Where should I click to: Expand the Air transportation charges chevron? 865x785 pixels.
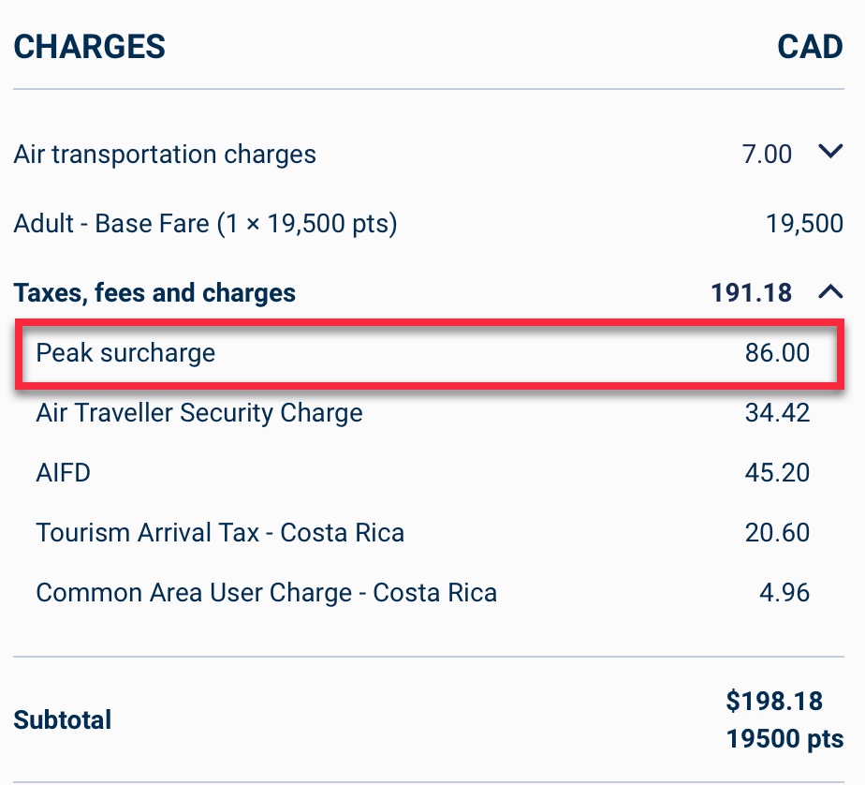[830, 152]
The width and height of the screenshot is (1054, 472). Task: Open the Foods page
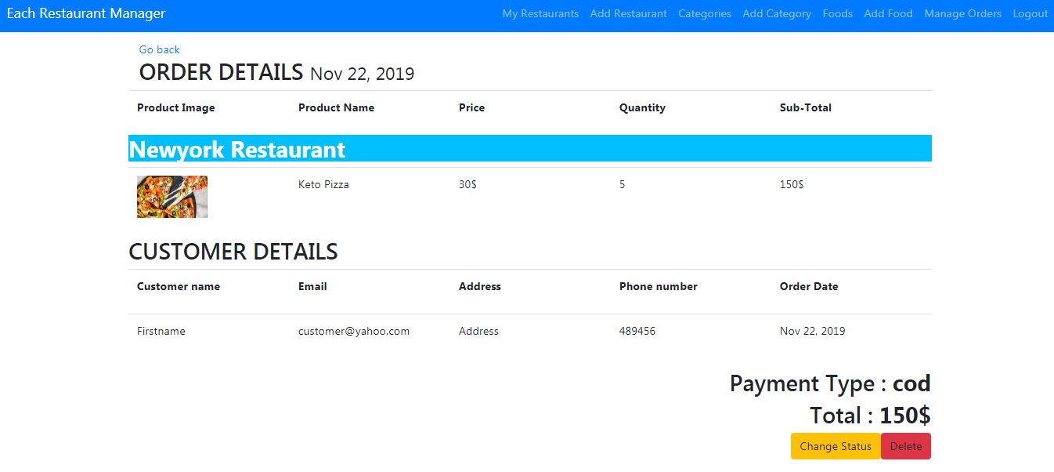837,13
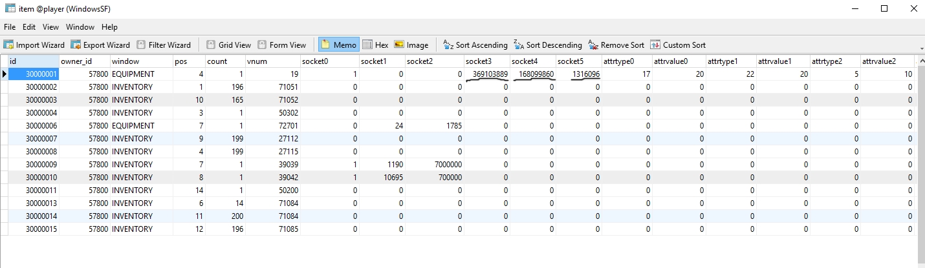Screen dimensions: 925x268
Task: Launch the Export Wizard
Action: 100,45
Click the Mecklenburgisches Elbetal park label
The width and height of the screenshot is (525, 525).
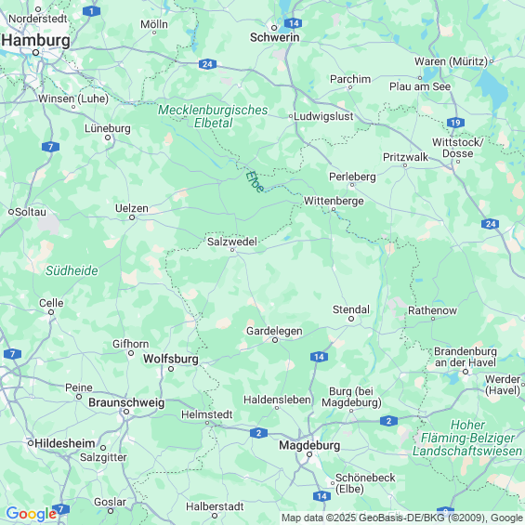click(213, 116)
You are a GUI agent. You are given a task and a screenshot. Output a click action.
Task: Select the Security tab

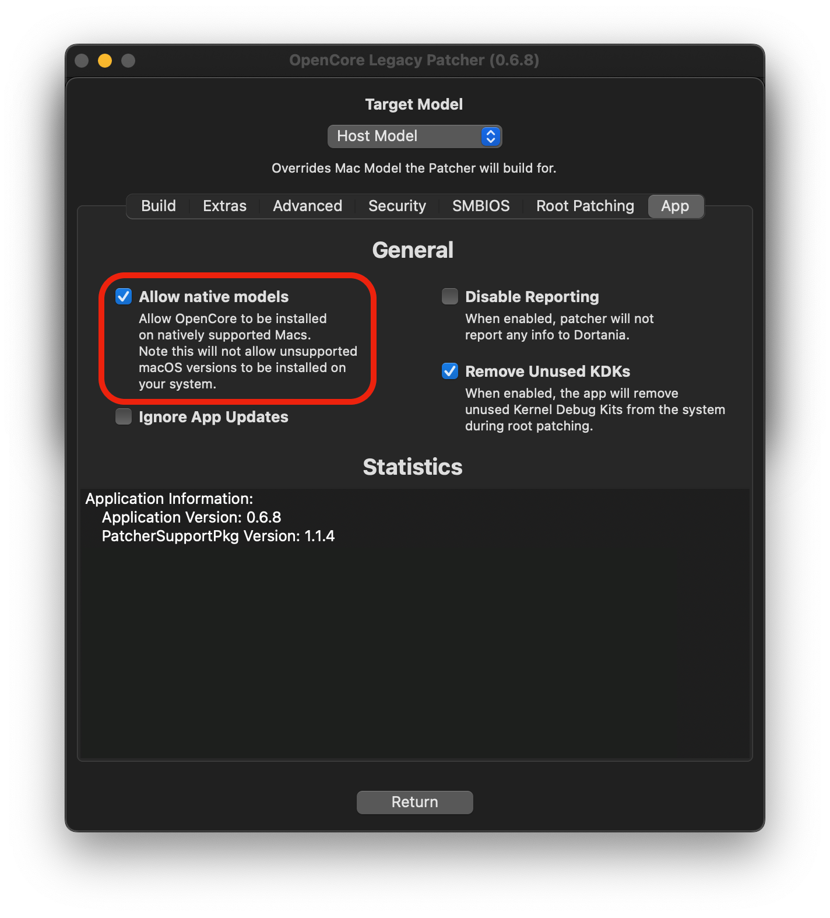(397, 206)
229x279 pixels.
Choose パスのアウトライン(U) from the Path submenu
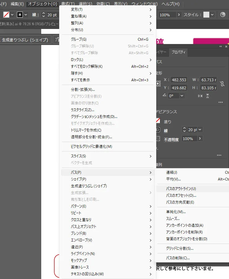point(181,188)
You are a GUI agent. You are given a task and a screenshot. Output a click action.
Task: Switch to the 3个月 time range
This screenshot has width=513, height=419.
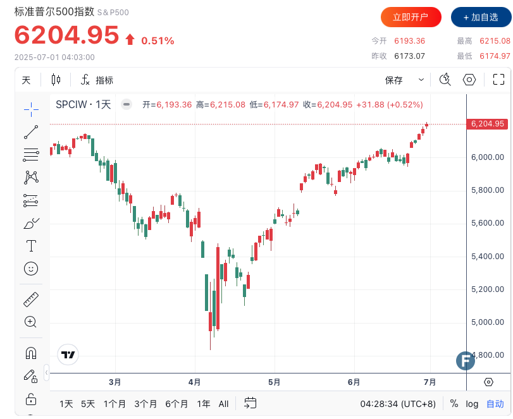pyautogui.click(x=145, y=404)
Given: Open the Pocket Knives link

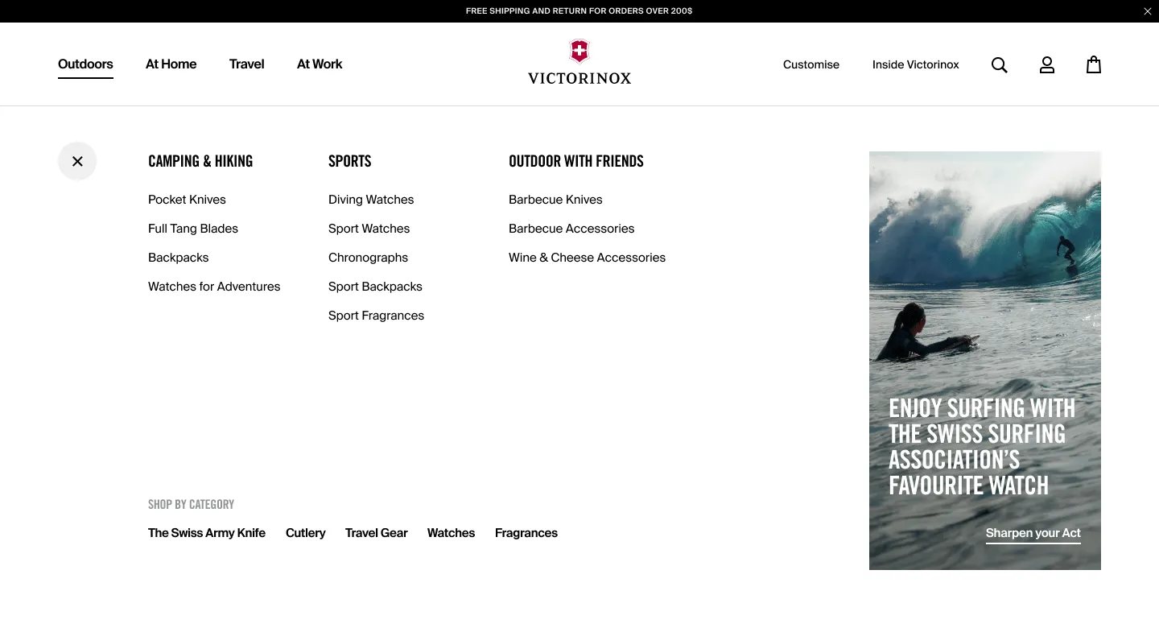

--*--

**What you are asked to do**
Return each entry exactly as it appears above, but exclude the pictures.

**Expected answer**
Where should I click to: Expand the Air transportation charges chevron? 865x785 pixels.
[830, 152]
The width and height of the screenshot is (1054, 472). Task: Open the Foods page
837,13
Screen dimensions: 925x268
Task: Launch the Export Wizard
Action: 100,45
Click the Mecklenburgisches Elbetal park label
The width and height of the screenshot is (525, 525).
click(213, 116)
You are a GUI agent. You are given a task and a screenshot. Output a click action.
Task: Select the Security tab

(397, 206)
229x279 pixels.
Choose パスのアウトライン(U) from the Path submenu
point(181,188)
You are a GUI agent. You are given a task and a screenshot. Output a click action.
Task: Switch to the 3个月 time range
This screenshot has width=513, height=419.
pyautogui.click(x=145, y=404)
Given: Open the Pocket Knives link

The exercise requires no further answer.